Document text
..........
Whether you keep it public or private, nearly anything you do is capable of being recorded or transcribed or captured. And then traced back to or otherwise attributed to you. Tagged, if you will. I read an article that 1 in 5 US Recruiters Google your ass when your resume comes across their desks. People upload their own videos to YouTube, their own photos to Flickr, and their own shopping interests to Amazon. This is all content that may or may not be of any passing interest to anyone but the people that are adding the content. Where is the value?

  1. Creative aggregation of data
  2. Remixes and mashups
  3. Historical record

1. There is so much damn data out there at any given time being copied and created and beamed around the world, it is literally like a gigantic ocean. Data mining with all of that out there moving and morphing and trending and boiling has got to produce some fascinating art if it could be visually represented. When you dig into this matrix and start following threads, there would be intricate patterns and relationships and chaos theory butterflies, and I would probably just be hypnotized. With an uber dashboard to pan around and zoom, you could literally “zoom” all the way in with search algorithms to find specific pieces of content that are the catalysts for larger currents. Maybe one of those elements is one of these poems, songs, or stories that are contained in the Archives.

2. As most everyone knows, DJ Lurk loves hisself a good remix. He has even made some of his own. So I know how much of a labor of love most remixes are. There’s a relatively new piece of lingo the means essentially the same thing: mashup, which is a little more specific, at least in music, than remix. Most all of the created content on the Internet is public. Even if you think it is private, it isn’t as private as you think — somebody can see it and potentially mash it up with something else. Repurposing existing content in a new way is as much of an art form as making the content in the first place; in fact, many times a fresh take on an old standby is better than the original. Take Vince Shlomi — the Slap Chop is an amazing product, I know — but the Steve Porter Remix “Rap Chop” was so damn good I started following him on Twitter. I was going to spin the remix at the first chance I got but somebody beat me to it already. Speed of information flow is approaching speed of light.

3. History has always suffered because it was a privilege for the powerful and rich to be able to write the accounts. Publishing your own version — essentially documenting your own personality, life, and experiences — is, in and of itself, riches and power directly proportional to the amount of content you produce over that lifetime. You can’t take it with you, but you can sure make a conscious, good-faith effort to provide something for the seething, sentient mass of ones and zeroes to Borg. The value of anything that you do should be weighed first and foremost by whether you find value in it yourself. Then, and only second, think about the audience. The value of this blog is because I find it fascinating. If others do, too, well, icing is my favorite part of Delicious Cake.

I just realized — part of the reason writing electronically versus otherwise is less productive. I find that some of the most fun is using hyperlinks as footnotes. They’re even better because they are in-line, and you can click them if you want extra context or detail. However, they do a damn fine job of preventing me from getting my point across in a coherant manner sometimes. And potentially, other readers. Note to self. On WordPress, no less.

This was not the best content I have ever created, but I do feel like I cracked my knuckles and limbered up a bit before all of the writing that lays ahead of me, both personally and professionally. So, in the interest of reading more writing, well, an enigmatic word to the wise: GreenHouse.
..........
Entries listed in a dataset
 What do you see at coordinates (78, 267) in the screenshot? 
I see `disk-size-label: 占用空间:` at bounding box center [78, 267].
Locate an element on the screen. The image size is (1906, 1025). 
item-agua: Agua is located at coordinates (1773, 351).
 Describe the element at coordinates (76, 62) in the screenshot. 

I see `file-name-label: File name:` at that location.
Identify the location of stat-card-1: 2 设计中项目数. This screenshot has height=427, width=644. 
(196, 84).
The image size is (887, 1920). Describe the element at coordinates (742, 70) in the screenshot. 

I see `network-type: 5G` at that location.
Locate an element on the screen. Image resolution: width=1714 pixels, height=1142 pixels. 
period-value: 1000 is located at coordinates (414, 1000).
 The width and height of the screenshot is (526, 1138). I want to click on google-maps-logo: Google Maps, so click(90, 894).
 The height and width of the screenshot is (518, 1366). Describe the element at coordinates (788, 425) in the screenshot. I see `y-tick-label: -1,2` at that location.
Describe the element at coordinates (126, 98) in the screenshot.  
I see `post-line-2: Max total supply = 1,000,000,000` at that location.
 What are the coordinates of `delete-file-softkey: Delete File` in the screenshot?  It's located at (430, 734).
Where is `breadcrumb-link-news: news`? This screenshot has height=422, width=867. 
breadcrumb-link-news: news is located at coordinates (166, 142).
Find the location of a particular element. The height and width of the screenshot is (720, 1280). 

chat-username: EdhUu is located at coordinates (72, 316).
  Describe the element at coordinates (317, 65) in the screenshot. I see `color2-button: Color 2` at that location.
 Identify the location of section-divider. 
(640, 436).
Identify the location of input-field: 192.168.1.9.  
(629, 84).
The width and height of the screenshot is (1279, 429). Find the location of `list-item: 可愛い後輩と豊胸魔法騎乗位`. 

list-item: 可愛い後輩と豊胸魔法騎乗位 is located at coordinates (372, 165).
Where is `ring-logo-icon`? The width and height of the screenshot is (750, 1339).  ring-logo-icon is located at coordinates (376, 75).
..........
To do
Answer these questions from the blog post:
1. What share of US recruiters Google an applicant when a resume comes across their desks?
2. What is the name of the remix of the Slap Chop that the writer mentions?
3. What does the writer enjoy using as footnotes?
These entries are separate material and have no connection to the blog post.

Result of this task
1. 1 in 5
2. The Steve Porter Remix "Rap Chop"
3. Hyperlinks